Where: SEQUEL team – INRIA Lille Nord Europe

Superviser: Rémi Munos**Keywords: **

Reinforcement Learning, Random Projections, Compressed Sensing, Least Squares Temporal Difference, Bellman residual minimization.

**Subject:**

We will consider the
problem of reinforcement learning in high-dimensional function
approximation spaces when the number of features is bigger than the
number of samples. In particular, we will study the Least-Squares
Temporal Difference (LSTD) and Bellman Residual Minimization (BRM)
learning algorithms combined with random projections of the data
onto a low-dimensional random feature space. The low dimensional
space is defined as the span of a small number of linear combinations
of all the initial features weighted by random i.i.d. weights.
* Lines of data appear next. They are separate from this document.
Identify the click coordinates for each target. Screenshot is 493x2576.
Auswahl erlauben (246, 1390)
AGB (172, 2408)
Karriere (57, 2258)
We will
use the (somehow surprising) property that inner-products between
vectors (as well as their norm) are almost preserved through random
projections (this is a concentration-of-measure phenomenon called
the Johnson-Lindenstrauss Lemma [1]), thus performing least-squares
regression in the "compressed domain" (low-dimensional space) is almost
as good as in the initial high dimensional space, but enables to reduce
the estimation error (and the numerical complexity), see [2,3].

Work to so:

After an initial bibliographical work, the work will contain both a theoretical part and a practical implementation of the algorithm for challenging simulated control problems.

Other information:

This Master internship will be funded by SEQUEL Team.

- Possible funding for pursuing with a PhD.
Possibility to submit the work to an international conference in the field of Statistics / Machine Learning

Possibility to attend french or international events (ex: ICML 2012, COLT 2012).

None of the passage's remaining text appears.